Justine's eye widened in horror as three aliens that were very much not children walked into the room, all of them extremely beautiful. One was a fairly short but incredibly curvy and voluptuous woman who looked mostly human save for her cute fangs, gold eyes with slit pupils, red facial markings, the green upside down star on her forehead, the red cat ears poking out of her thigh-length red hair, and the forked tail growing from her rear, wearing an extremely revealing yukata depicting adorable kittens frolicking about a plush playpen and playing with cat toys. The second was a very tall, very slender, impossibly graceful anthropomorphic crane with beautiful white wings sticking out the end of the long sleeves of her yukata, which depicted very beautiful and very naked crane women resting in a hot spring surrounded by snow, her very long and very sharp beak offset by her very kind brown eyes.

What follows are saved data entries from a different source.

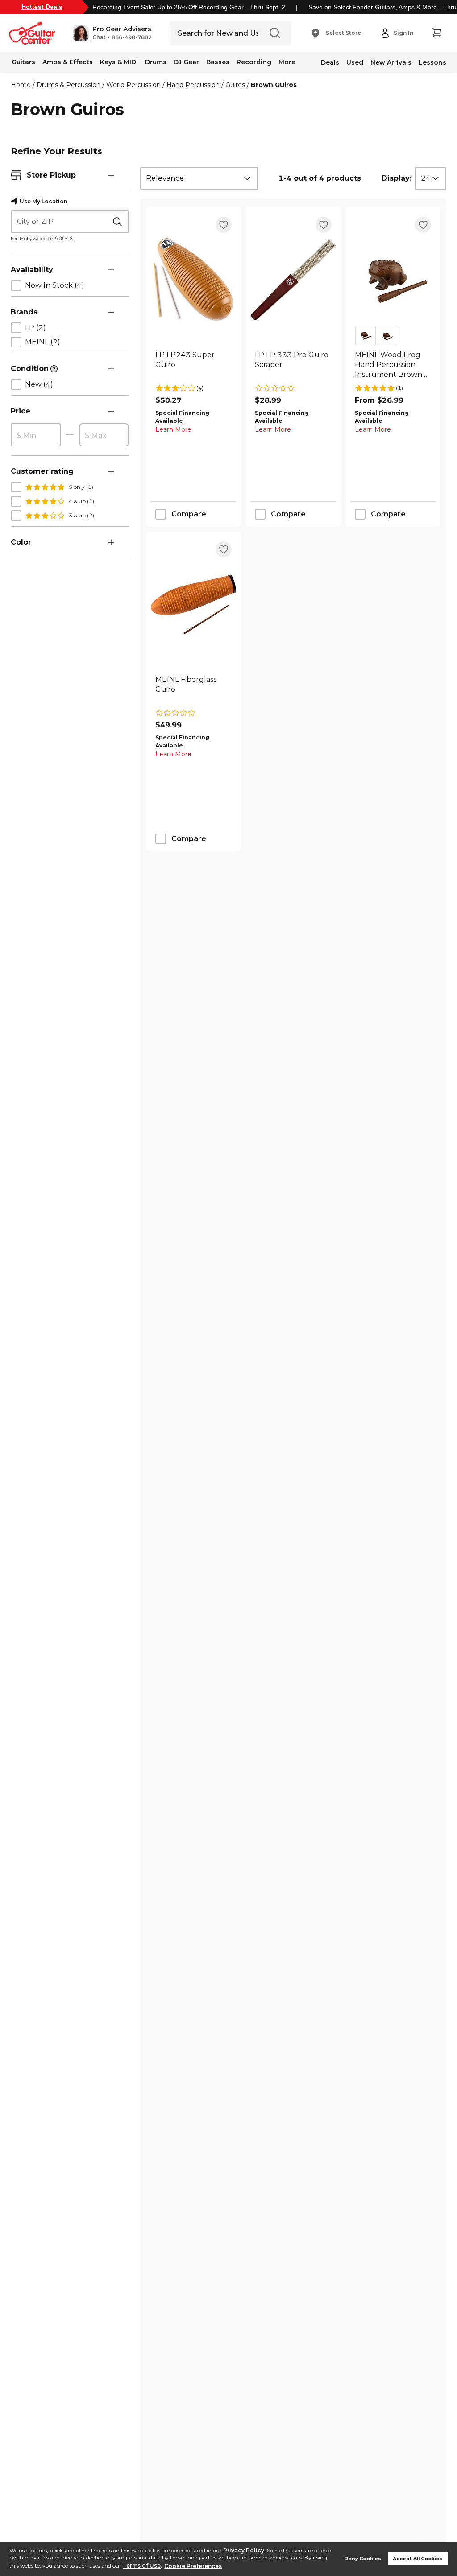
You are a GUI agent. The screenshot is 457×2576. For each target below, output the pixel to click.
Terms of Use (142, 2566)
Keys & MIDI (119, 62)
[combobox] (199, 178)
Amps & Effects (67, 62)
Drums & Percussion (68, 85)
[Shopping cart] (436, 33)
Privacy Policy (243, 2550)
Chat (99, 37)
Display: (396, 178)
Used (354, 62)
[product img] (193, 279)
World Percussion (133, 85)
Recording (254, 62)
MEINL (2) (42, 342)
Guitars (23, 62)
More (286, 62)
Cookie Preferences (193, 2566)
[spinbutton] (36, 435)
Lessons (432, 62)
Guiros (235, 85)
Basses (217, 62)
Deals (330, 62)
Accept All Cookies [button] (418, 2559)
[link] (193, 365)
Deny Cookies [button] (362, 2559)
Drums (155, 62)
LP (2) (35, 327)
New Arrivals (390, 62)
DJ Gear (186, 62)
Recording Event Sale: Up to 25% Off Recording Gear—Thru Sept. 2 (188, 7)
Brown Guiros (274, 85)
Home (21, 85)
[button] (112, 33)
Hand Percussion (193, 85)
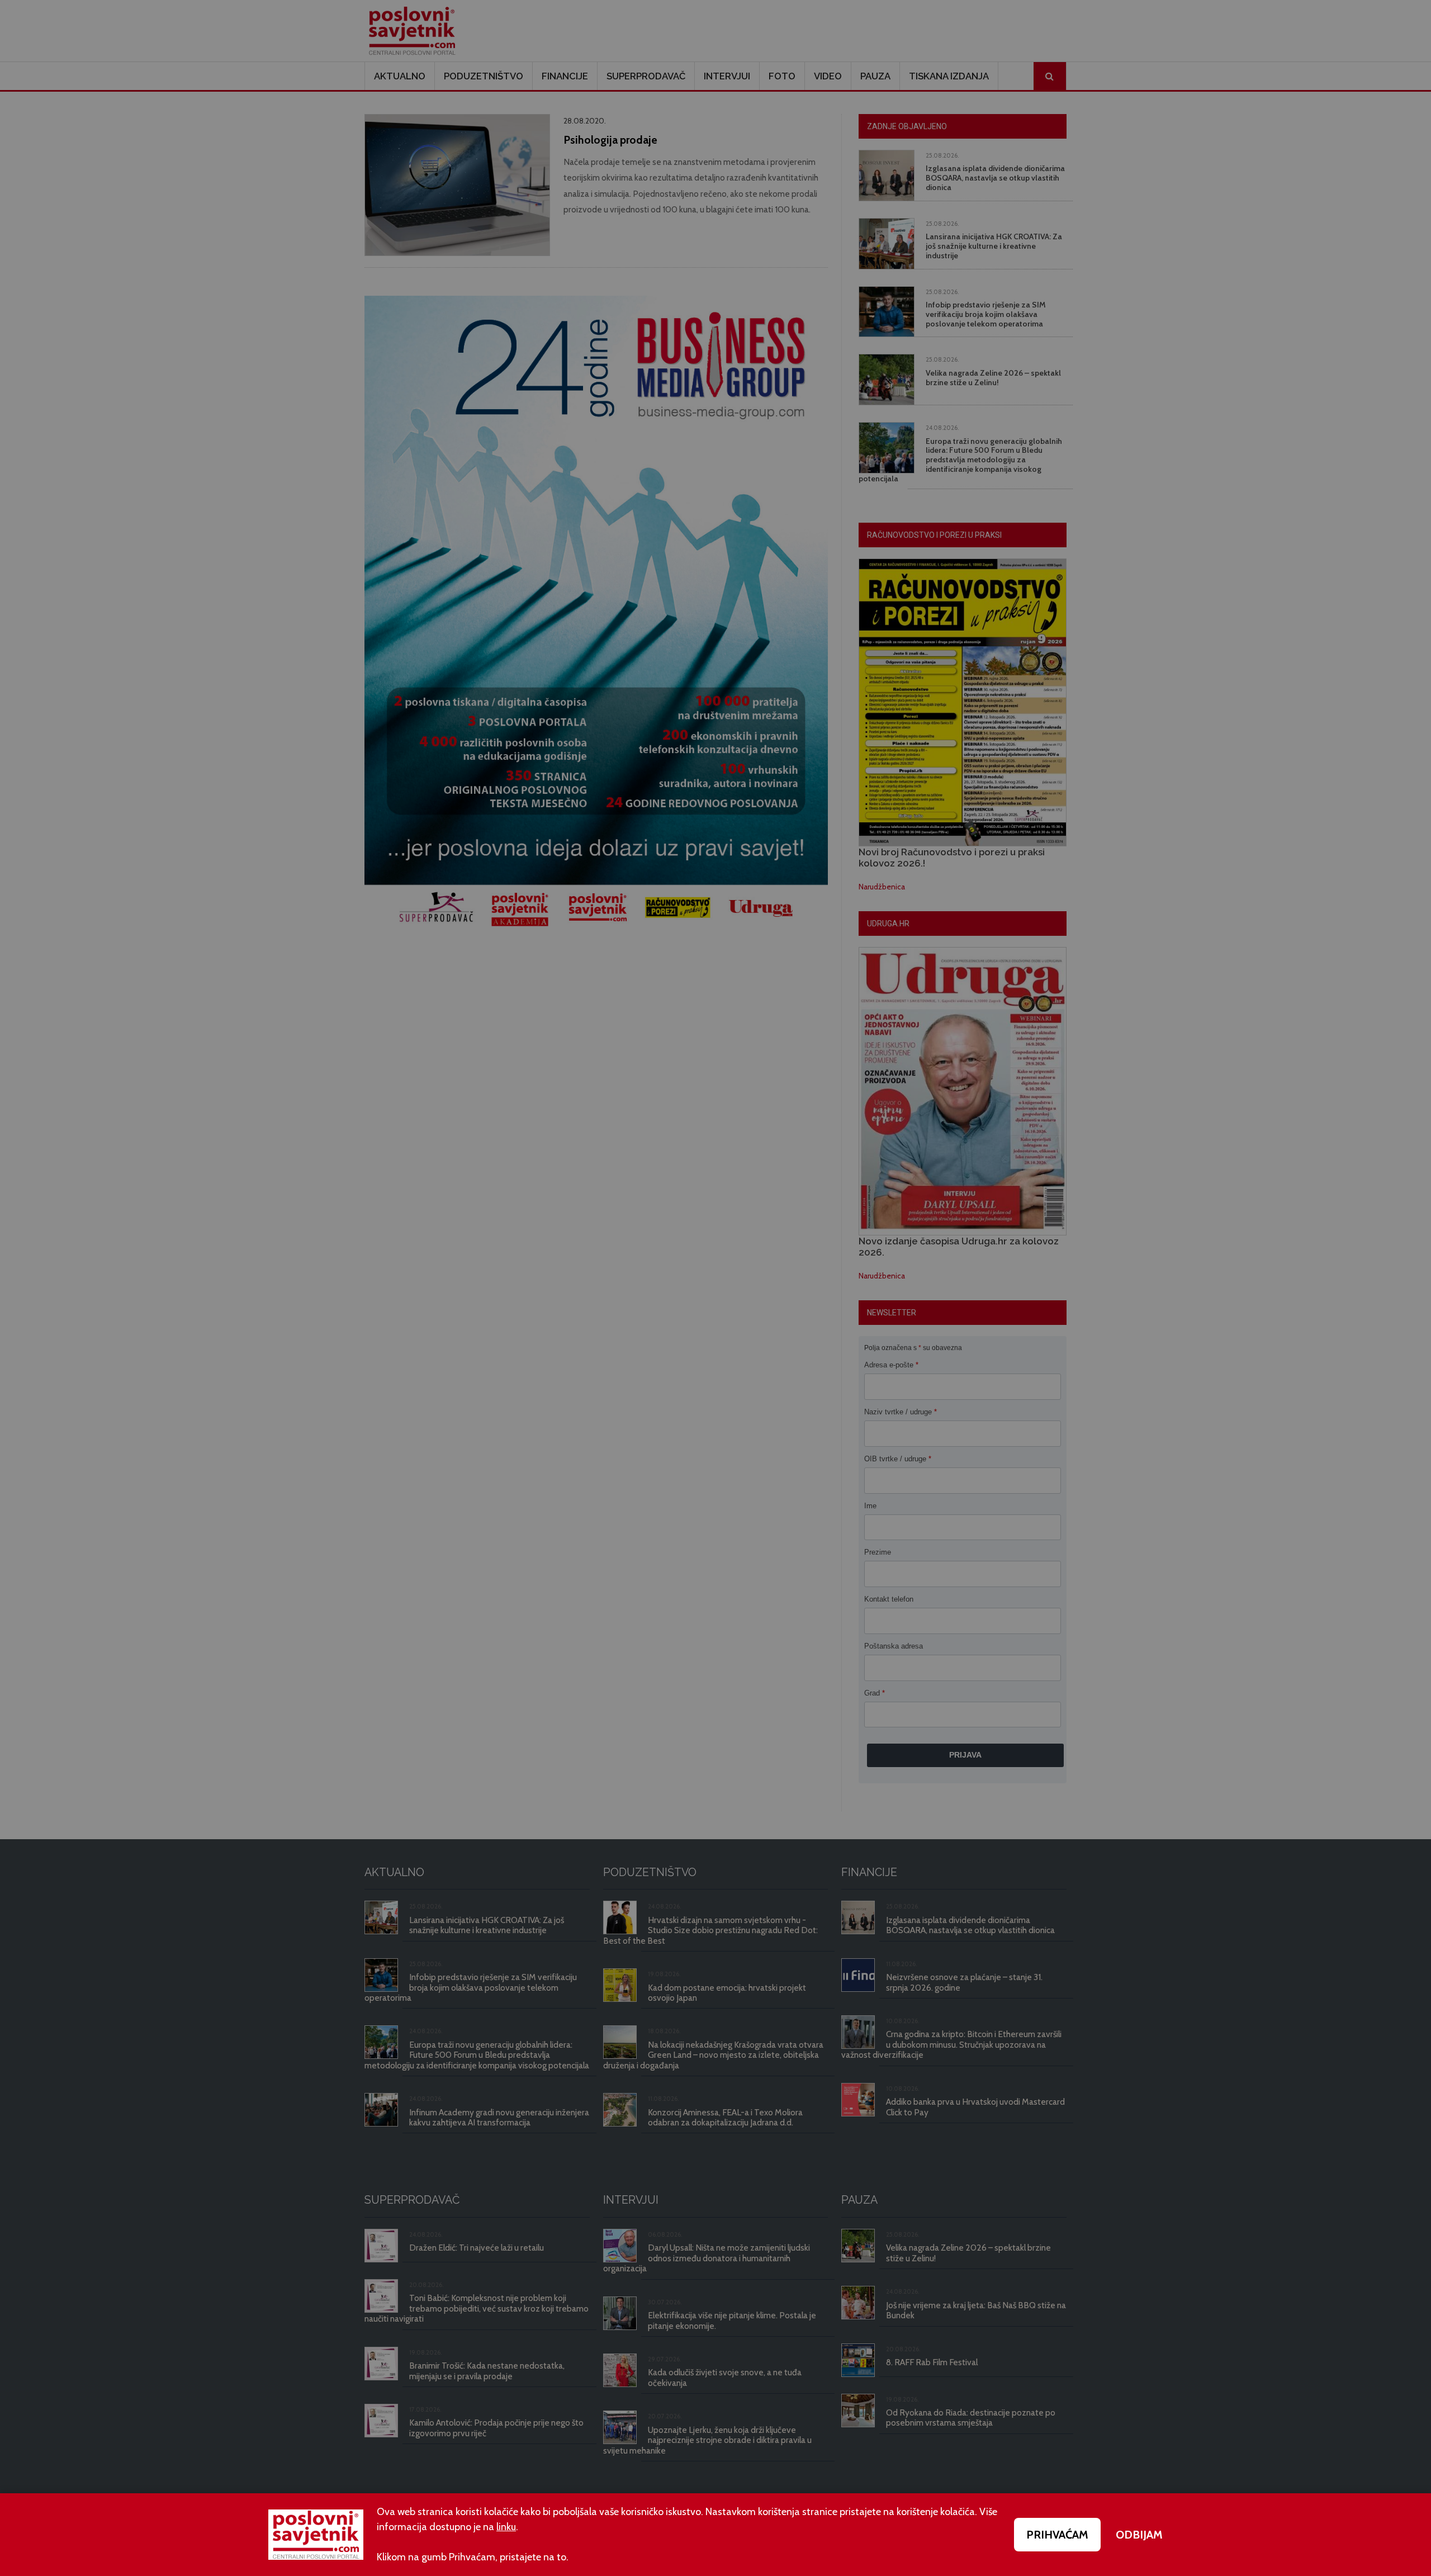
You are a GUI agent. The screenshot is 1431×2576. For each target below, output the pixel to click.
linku (506, 2527)
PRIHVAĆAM (1057, 2534)
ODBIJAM (1139, 2534)
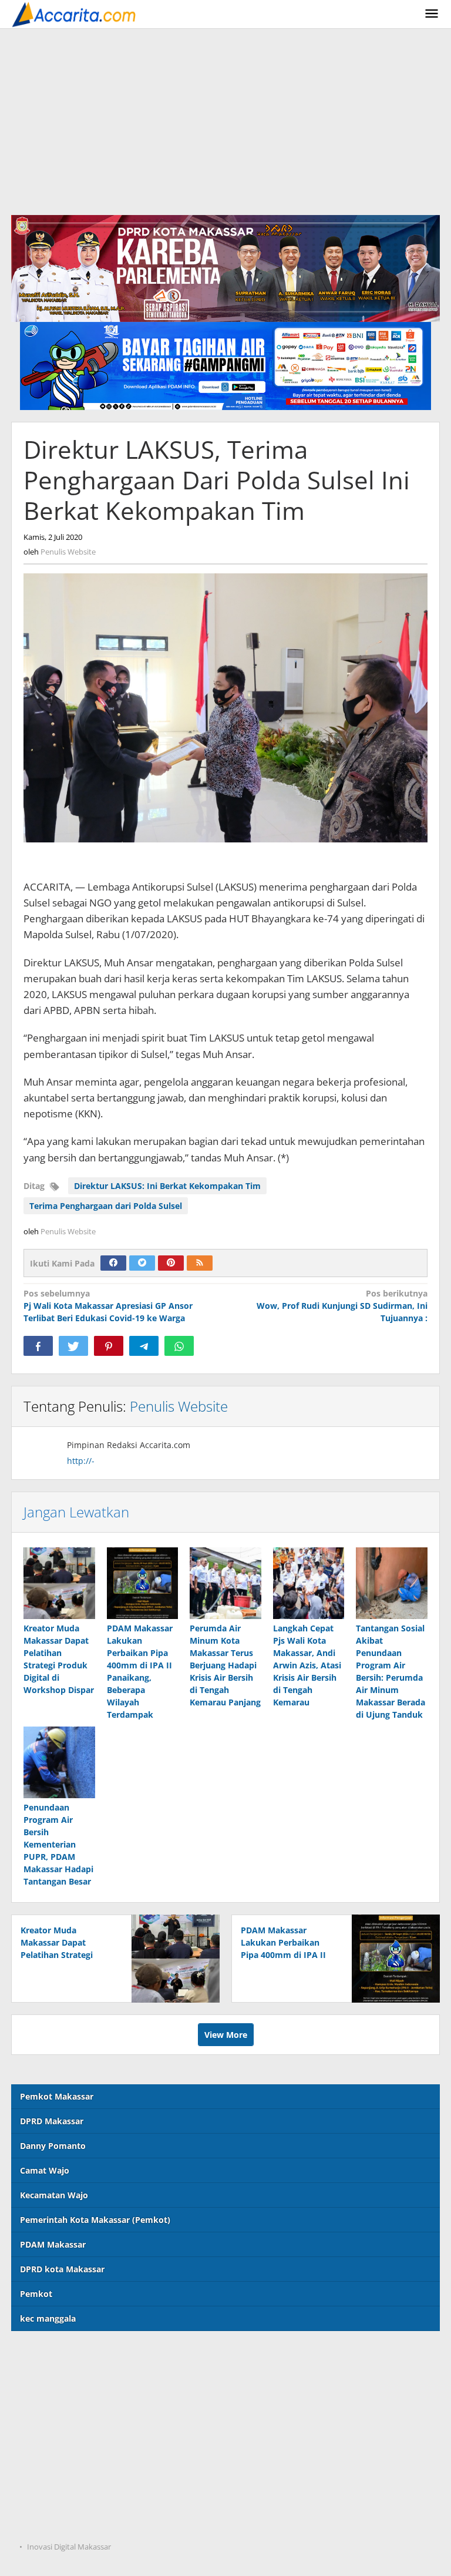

The last was about average in height but probably had the most knockout figure of the three of them, a humanoid penguin whose yukata, depicting lovely Penguin women like herself marching on an icy beach, clung to her shapely body like a second skin, a mischievous look in her black eyes, two crests of gold feathers running over her head.
The three of them bowed, and Justine was horrified to get a very good look at their cleavage. "We are happy to meet you, mother!" They sang in unison.
Justine's jaw dropped, as did Jani, who fell to the ground, gasping for breath. "NANI?!"